Frankenstein Moon: Scientists Use Moonlight To Trace Date Mary Shelley Came Up With Monster Storyline

Moonlight Was Present On Night Mary Shelley Came Up With 'Frankenstein,' Scientists Confirm

It wasn't a dark and stormy night when author Mary Shelley actually came up with the idea for "Frankenstein." In fact, the moon was shining through her shutters on the eve she created her monster storyline, just as she wrote, and now scientists can prove it.

Shelley's claim that her idea for Victor Frankenstein and his creation was born during a "waking dream" between the hours of 2 a.m. and 3 a.m. as moonlight peered through her window has long been disputed.

However, researchers at Texas State University pored through weather records from 1816 and say they can prove the moon would have shined into her window just before 2 a.m. on June 16, according to a press release from Science Daily.

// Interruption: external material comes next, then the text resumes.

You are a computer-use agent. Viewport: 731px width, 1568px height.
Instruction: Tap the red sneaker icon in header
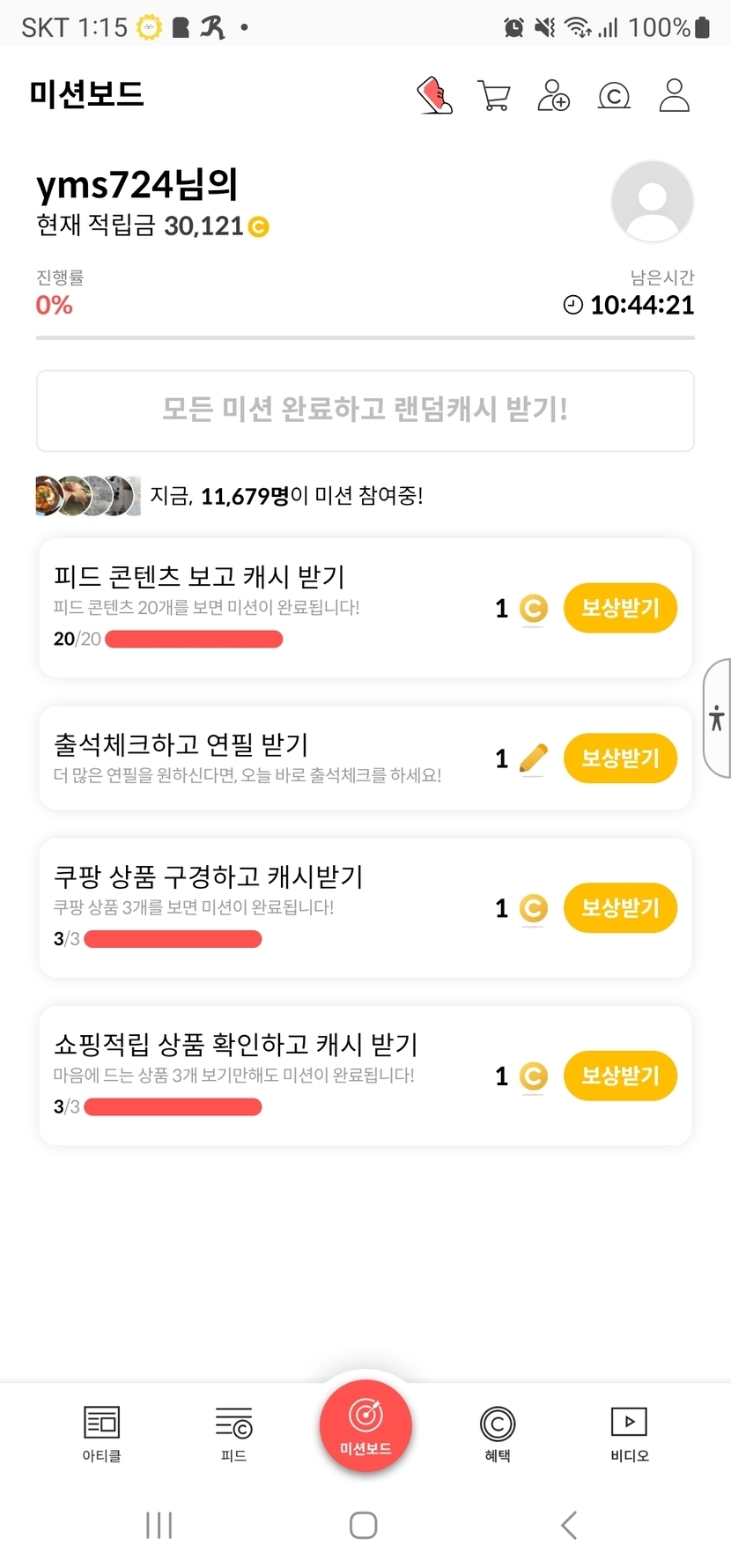pos(434,95)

The dispute stemmed from Shelley's written account of the timeline of events that led to the birth of Frankenstein in the preface of its 1831 edition, Reuters explains. Critics thought the account was a romanticized story to up book sales.

Shelley, Lord Byron, Percy Shelley and John Polidori were staying in a villa in June 1816, when Byron challenged each person to come up with a ghost story. Shelley wrote she couldn't come up with an idea until that sleepless night when she was inspired, as "moonlight struggl[ed] to get through" a window, the Sydney Morning Herald points out. She wrote:

"I saw with shut eyes, but acute mental vision ... I saw the hideous phantasm of a man stretched out, and then, on the working of some powerful engine, show signs of life ..."

Written documents placed Byron and Polidori at the villa on June 10, Science Daily reports, "narrowing the possible dates for the evening of Byron's ghost story proposition to a June 10-16 window."

The findings will be published in the November 2011 issue of Sky and Telescope.